Fillon Turns Against Putin After Le Pen's Meeting in Moscow

  • French candidate previously called sanctions on Russia naive
  • Crimea annexation should be settled by UN, Fillon says

Ian Bremmer Says Le Pen Can Really Win and Cause Crisis

French presidential candidate Francois Fillon said Russia is “dangerous,” marking a significant departure in his foreign policy after rival Marine Le Pen met with President Vladimir Putin.

Russia is a country with “a political regime that is not identical to a western democracy,” Fillon said at a press conference in Paris. “It is a dangerous country and we must carefully consider what strategy to use with it.”

The remarks represent a switch from January, when ahead of a meeting with German Chancellor Angela Merkel he said it’s “naive” to think that Russia can be “brought to its knees” with economic sanctions and argued for the convening of a security conference once Russia respects the Minsk peace accord for eastern Ukraine. Fillon had also referred to Russia as a “great nation” in his presidential campaign book and said it is a democracy that is not a threat to Europe.

Since then Fillon’s political fortunes have changed. He has moved from front-runner in France’s 2017 presidential race to third-placed candidate. And Putin made a show of receiving the National Front’s Le Pen at the Kremlin a week ago -- while denying any interference in the French election.
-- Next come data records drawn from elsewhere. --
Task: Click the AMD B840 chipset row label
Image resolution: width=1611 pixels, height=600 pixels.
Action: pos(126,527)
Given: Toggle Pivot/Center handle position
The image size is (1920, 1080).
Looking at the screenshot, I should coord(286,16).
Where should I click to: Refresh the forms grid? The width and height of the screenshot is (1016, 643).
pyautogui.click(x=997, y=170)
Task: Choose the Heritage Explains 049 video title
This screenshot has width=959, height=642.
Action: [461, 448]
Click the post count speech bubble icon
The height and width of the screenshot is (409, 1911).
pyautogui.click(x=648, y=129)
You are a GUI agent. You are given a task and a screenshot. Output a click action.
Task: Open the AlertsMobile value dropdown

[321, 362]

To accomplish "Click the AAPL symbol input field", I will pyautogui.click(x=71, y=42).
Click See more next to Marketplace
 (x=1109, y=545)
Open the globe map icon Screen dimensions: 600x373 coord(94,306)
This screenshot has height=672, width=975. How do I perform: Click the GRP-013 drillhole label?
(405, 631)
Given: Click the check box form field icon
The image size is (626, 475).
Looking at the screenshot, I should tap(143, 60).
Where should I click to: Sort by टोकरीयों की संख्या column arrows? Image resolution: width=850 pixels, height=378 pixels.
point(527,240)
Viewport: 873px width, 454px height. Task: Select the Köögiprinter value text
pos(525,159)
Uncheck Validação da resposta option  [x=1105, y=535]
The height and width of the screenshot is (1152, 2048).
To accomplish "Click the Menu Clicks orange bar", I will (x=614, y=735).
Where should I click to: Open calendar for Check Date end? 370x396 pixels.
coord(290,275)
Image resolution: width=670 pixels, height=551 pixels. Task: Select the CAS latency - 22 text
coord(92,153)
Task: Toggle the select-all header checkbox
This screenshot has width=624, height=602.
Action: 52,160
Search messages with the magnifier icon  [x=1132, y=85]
Even so, Fillon said that as president he would seek to renew dialogue with Putin. While he wouldn’t have France unilaterally recognize Crimea’s severing from Ukraine, Fillon called on the matter to be settled by the United Nations.

Fillon also called allegations that Russia has interfered in France’s election campaign “fantasy” and that the series of revelations about his private life and spending habits were most likely coming from domestic sources.